Effect of heating temperature and atmosphere on the element distribution and microstructure in a high-Mn high-Al austenitic low-density steel

The element distribution and microstructure near surface of a high-Mn high-Al austenitic low-density steel were investigated after isothermal holding at temperatures ranging from 900°C to 1200°C in different atmospheres, including air, N2 and N2 + CO2 mixed atmospheres. The results show that no ferrite formed near the surface of the experimental steel during isothermal holding at 900°C and 1000°C in air, while ferrite formed near the surface when the isothermal temperature reached 1100°C and 1200°C. The fraction of ferrite was larger at 1200°C because more C and Mn diffused to the surface and exuded from steel, which then reacted with N and O to form oxidation products.

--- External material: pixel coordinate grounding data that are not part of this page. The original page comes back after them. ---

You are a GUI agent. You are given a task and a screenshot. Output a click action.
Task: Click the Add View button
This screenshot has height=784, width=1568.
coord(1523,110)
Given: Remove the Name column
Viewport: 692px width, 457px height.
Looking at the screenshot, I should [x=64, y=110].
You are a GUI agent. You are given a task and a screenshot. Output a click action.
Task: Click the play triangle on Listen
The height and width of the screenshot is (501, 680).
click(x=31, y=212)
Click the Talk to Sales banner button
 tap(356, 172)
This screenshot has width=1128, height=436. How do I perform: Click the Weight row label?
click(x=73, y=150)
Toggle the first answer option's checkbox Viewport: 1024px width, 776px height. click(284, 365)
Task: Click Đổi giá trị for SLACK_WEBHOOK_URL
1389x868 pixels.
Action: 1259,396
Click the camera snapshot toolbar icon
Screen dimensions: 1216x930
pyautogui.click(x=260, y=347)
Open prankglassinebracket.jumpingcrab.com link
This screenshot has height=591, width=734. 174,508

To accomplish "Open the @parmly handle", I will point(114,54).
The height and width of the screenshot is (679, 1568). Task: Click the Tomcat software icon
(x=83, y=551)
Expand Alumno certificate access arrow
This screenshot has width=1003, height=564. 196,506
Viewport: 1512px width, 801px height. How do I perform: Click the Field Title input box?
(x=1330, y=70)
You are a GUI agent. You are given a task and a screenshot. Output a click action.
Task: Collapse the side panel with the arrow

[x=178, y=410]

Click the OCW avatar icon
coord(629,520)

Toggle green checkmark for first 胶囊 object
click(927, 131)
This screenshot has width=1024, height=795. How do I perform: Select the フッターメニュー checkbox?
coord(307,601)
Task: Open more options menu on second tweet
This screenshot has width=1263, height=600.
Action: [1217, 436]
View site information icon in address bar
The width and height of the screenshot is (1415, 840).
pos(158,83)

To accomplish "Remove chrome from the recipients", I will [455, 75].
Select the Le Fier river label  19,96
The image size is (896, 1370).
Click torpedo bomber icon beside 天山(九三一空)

The thickness of compound scale increased due to the larger diffusion rate at a higher temperature. In addition, after isothermal holding at 1100°C in N2, Al content near the surface reduced slightly, while the contents of C and Mn did not change. Therefore, no ferrite formed near the surface. However, the contents of C and Al near the surface reduced after holding at 1100°C in N2 + CO2 mixed atmosphere, resulting in a small amount of ferrite. The thickness of compound scale was found to be the thickest in N2, followed by N2 + CO2 mixed atmosphere, and the thinnest in air. Overall, the element loss and ferrite fraction were the largest after holding in air at the same temperature. The differences in element loss and ferrite fraction were small in N2 and N2 + CO2 mixed atmospheres, but the compound scale formed in N2 was significantly thicker. Based on these results, the N2 + CO2 mixed atmosphere is the most ideal heating atmosphere for industrial production of high-Mn high-Al austenitic low-density steel.